• _文書の抜粋_
※ ※ ※

そのため、従来、シリコーン樹脂と被着体との貼合には、専用接着剤の使用や溶着等が用いられてきた(特許文献1参照)。しかしながら、接着剤に含まれる有機成分の溶出により、人体への影響が懸念されていた。また、溶着の場合、融点が低い樹脂フィルム等の被着体には、適用できないという問題点が存在した。
また、特許文献2には、シリコーンゴム成形体表面に、電子線を吸収線量が100kGy以上になるように照射した後、着色層、透明層及び接着層のいずれか1層又は2層以上を設けることを特徴とするシリコーンゴム成形体の製造方法が開示されている。
しかしながら、プラスチックフィルムとの積層技術については言及されていない。
特開平11−255926号公報 特開2002−363318号公報
本発明は上記の背景技術に鑑みてなされたものであり、その目的は、シリコーン樹脂との接着性に優れた積層フィルムを提供することにある。

※ ※ ※

• _元の資料_
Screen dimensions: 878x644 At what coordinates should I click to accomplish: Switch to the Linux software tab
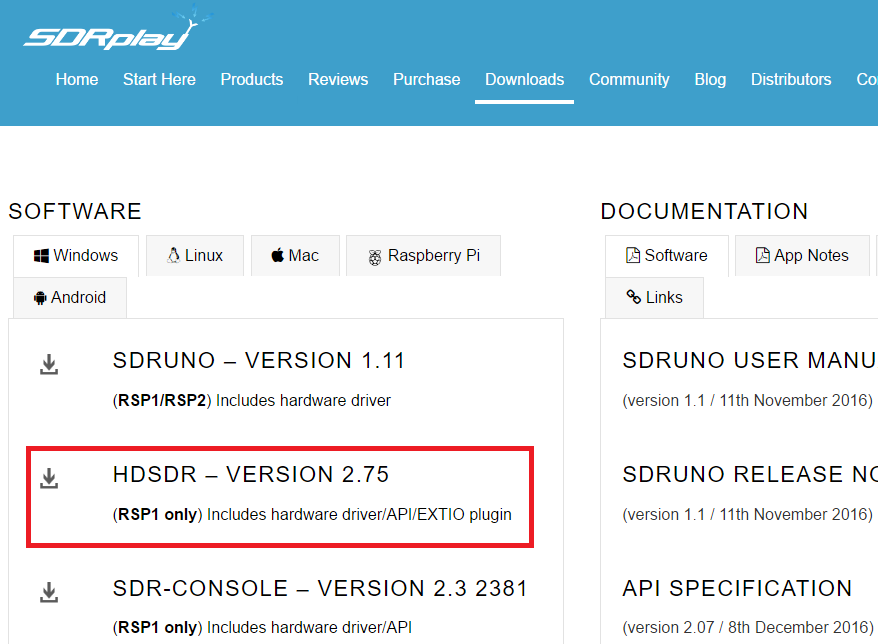195,256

※ ※ ※

• _作業内容 1_
シリコーン樹脂の接着に関する文章によると、特許文献2の方法では、電子線を吸収線量がどれだけになるように照射しますか。
• _作業内容 2_
シリコーン樹脂の接着に関する文章を、最後の文のあとから書き継いでください。

• _作業結果 1_
吸収線量が100kGy以上になるように照射します。

• _作業結果 2_
本発明者らは、上記課題を解決するため、鋭意検討した結果、樹脂フィルムの表面に有機珪素化合物の蒸着膜を形成し、さらに蒸着膜上に酸素プラズマ処理を施したプラズマ処理面を形成して、プラズマ処理面の水の接触角を特定の範囲内にすることで、シリコーン樹脂との接着性に優れた積層フィルムを提供できることを知見した。本発明は、かかる知見に基づいて完成されたものである。
すなわち、本発明の一態様によれば、
シリコーン樹脂と接着させるための積層フィルムであって、
樹脂フィルムと、前記樹脂フィルムの少なくとも一方の面上に形成された接着層とを備え、
前記接着層は、有機珪素化合物を含む蒸着用ガス組成物を用いたプラズマ気相化学蒸着法により形成された蒸着膜を含み、前記蒸着膜上に酸素プラズマ処理を施したプラズマ処理面が形成されてなり、
前記接着層のプラズマ処理面の水の接触角が、1°以上35°以下である積層フィルムが提供される。
本発明の態様においては、前記樹脂フィルムが、ポリエステル樹脂、ポリオレフィン樹脂、ポリカーボネート樹脂、フッ素系樹脂、ポリ塩化ビニル樹脂、およびポリイミド樹脂からなる群から選択されることが好ましい。
本発明の態様においては、前記接着層の厚みが、5nm以上200nm以下であることが好ましい。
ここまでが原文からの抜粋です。